I love my pumpkin spice latte (with REAL pumpkin!), and my London Fog from a while ago still gets comments from other Fog lovers. This new addition to the family—the Gingerbread Latte? I deserve it. I keep reading about how healthy sugar is. Wait, molasses is healthy. The high-quality stuff. So, I feel like I should down a big spoonful every morning. And remember, we discussed that if you don’t consume spices in desserts this winter, you will freeze to death. So, a healthy dose of ground ginger and cinnamon are always welcome to the latte party.
Yeah, making a from-scratch latte every morning takes a few minutes of your time. But I’ve found that in those quiet moments, while the dog is chomping on his food, and my husband is styling that gorgeous head of hair of his, I like doing something for myself. Brewing tea or coffee, stirring spices and streaming in molasses isn’t too hard, really. I’m half-asleep and blind in the morning, remember?

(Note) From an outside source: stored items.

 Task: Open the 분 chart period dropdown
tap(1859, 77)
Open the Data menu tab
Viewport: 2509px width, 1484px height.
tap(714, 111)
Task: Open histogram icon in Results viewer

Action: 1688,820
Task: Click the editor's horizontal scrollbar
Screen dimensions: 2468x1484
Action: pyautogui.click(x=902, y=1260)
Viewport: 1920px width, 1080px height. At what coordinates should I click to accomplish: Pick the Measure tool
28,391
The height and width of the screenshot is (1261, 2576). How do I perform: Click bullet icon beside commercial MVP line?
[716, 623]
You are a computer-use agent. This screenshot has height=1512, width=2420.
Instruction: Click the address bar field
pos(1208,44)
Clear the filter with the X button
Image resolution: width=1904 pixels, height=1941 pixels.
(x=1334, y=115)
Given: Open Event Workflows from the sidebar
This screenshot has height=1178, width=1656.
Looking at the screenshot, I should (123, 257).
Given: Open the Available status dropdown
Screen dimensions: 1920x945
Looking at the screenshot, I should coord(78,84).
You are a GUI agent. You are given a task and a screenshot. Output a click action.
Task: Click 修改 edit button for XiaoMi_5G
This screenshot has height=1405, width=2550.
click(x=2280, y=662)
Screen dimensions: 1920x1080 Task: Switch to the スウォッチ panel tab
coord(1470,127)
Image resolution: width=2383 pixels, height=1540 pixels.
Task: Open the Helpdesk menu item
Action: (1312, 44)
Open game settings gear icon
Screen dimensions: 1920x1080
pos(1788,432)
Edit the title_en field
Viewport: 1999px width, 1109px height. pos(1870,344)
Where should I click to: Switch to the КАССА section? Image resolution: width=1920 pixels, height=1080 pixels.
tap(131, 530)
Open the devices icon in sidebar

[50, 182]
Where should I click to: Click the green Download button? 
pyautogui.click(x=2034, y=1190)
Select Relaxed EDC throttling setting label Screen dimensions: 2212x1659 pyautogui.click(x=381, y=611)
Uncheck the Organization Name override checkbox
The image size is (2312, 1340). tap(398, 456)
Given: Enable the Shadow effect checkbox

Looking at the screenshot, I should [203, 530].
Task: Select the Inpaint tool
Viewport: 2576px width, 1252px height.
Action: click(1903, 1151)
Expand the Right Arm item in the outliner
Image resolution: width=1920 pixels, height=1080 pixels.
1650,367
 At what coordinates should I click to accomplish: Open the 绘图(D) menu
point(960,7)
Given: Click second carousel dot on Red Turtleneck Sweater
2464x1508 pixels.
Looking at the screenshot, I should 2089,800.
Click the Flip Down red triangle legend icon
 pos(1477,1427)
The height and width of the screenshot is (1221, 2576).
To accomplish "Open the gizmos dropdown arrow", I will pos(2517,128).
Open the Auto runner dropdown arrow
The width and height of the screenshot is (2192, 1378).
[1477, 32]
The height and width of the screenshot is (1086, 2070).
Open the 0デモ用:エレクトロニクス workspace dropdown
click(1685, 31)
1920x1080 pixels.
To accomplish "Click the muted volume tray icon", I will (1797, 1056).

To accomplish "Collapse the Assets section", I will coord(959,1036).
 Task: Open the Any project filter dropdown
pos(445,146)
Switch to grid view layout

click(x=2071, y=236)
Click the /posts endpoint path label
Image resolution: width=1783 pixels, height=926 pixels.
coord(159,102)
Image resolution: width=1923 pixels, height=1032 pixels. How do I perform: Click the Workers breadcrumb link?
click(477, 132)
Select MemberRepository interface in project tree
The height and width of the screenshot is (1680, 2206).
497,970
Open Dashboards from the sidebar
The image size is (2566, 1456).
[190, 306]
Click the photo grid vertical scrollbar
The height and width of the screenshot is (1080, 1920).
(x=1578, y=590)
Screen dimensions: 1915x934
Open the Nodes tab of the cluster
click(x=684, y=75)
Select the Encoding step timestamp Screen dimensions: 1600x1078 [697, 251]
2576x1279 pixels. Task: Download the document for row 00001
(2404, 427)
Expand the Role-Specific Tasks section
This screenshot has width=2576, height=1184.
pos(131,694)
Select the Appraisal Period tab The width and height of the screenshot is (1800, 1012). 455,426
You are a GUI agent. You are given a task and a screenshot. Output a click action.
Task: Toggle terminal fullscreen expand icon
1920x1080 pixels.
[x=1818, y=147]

I hope you’re enjoying gingerbread week here on Dessert for Two. Do you have any requests for gingerbread flavored things? Don’t forget that I have a recipe for a small batch of gingerbread (dubious photos included with philosophical post…help me!) made in one of those tiny loaf pans for two. I scaled it down from my Mom’s gingerbread recipe. She’s been making it for decades, and everyone loves it.
Gingery kisses to you~
- 4 shots espresso (or 3/4 cup strong-brew coffee)
- 1 teaspoon ground cinnamon
- 1 teaspoon ground ginger
- 2 teaspoons sugar
- 2 tablespoons molasses
- 1 1/2 cups milk (for foaming)
- In a glass measuring cup, combine the coffee, spices, sugar and molasses. Use a whisk to dissolve the spices in the coffee very well. Divide between two mugs.
- Steam or froth the milk in a milk frother (or just warm it on the stove).
- Divide the milk between the two mugs, and serve immediately.